It is as if they took a look around the world in disgust, and threw their hands and heads to the heavens expecting that Jesus will just funnel down onto their shoulders saving them from this mortal coil. They, in effect, have become so heavenly-minded that they are truly no earthly good. And their position about the apocalypse and a New Jerusalem, through this lens of disdain for the world, becomes one of the more nonsensical, non-theological and unbiblical positions any one can take on the life of faith.

I am of the mind that you cannot simultaneously love God and despise God’s creation; you cannot honor God and do nothing to show that you understand what the Kingdom of heaven is like; this is why we spend a summer talking about the pastoral impact of John’s Revelation.

I can pretty much guarantee you that anyone who promises to know when the end of the world is coming, is lying. I can also assure you that most people who spend their time looking for signs about the end of the world, or predicting the future of God’s world, lack any significant measure of faith in humanity and the world God has created and ordered. When you read Revelation, you are reading a pastoral letter to a community suffering under a political nightmare; it is much like some of the letters Paul sent to other communities, only it is written with a lot more zeal and imagination. When it comes down to it, when we read Revelation, we are reading a call to live a life of deeper and greater faith.

When we reach this part about the New Jerusalem, I believe we come to find one of the most important messages of the Biblical witness. Namely, that God dwells among us; that God is with us, luring us into new moments of life where endings and beginnings become muddled and murky. For me, the story of revelation has less to do with destruction of the world and our eternal rewards and more to do with God’s presence and how God holds us in God’s memory.

The most meaningful acknowledgement we can make is not that God is coming, but that God is already here, that God has never left in the first place. The New Jerusalem is the realization that each new moment brings about the possibility for novelty, for creativity, for comfort and for hope. Every moment we feed the hungry, a New Jerusalem descends washing away an old world by refreshing life through the waters of a living faith. Every time we care for those who are sick, a New Jerusalem descends from the heavens and the tears that cloud our eyes and cause so much pain are wiped away. Every moment we tend the wounded, gather in community, confess our sins, forgive and are forgiven, A New Jerusalem descends from the heavens reminding us that everything that was old is new again; that even in death, life can be found in the presence of God; that with each moment of life, our God, the Alpha and the Omega, extends a cup of living water that renews our souls; in each moment of our lives when we plant a mustard seed of faith, the Kingdom of Heaven descends upon the earth and begins to grow once again.

As John Cobb, Jr. put it, “what we are and do from moment to moment matters to God, and what matters to God now matters to God forever, and therefore what we are and do truly matters. We should not be tempted into being observers of a meaningless show. We must be participants in the healing of the world.”

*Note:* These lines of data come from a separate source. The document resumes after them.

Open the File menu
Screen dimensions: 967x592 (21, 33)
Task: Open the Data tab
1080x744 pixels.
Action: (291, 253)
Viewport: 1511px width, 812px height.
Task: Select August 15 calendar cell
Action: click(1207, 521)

It is no lie that this world will end for each one of us. In fact, each moment we live is a moment of death and resurrection. Our comfort lies with our faith in the presence of God, with the idea that even though our worlds end, they will begin again; and in that process we are not forgotten. We can rest comfortably knowing that God’s memory is long and true, and that no matter the circumstance of our arrival at a particular moment in time, we do not arrive alone, nor do we leave alone.

Our world is a constant cacophony of beginnings and endings, of old cities and new Jerusalems; and in this way, Revelation does reveal “the end of the world as we know it…”; but it also reminds us that God is with us, that God comforts us, and that through a living faith “we feel fine”.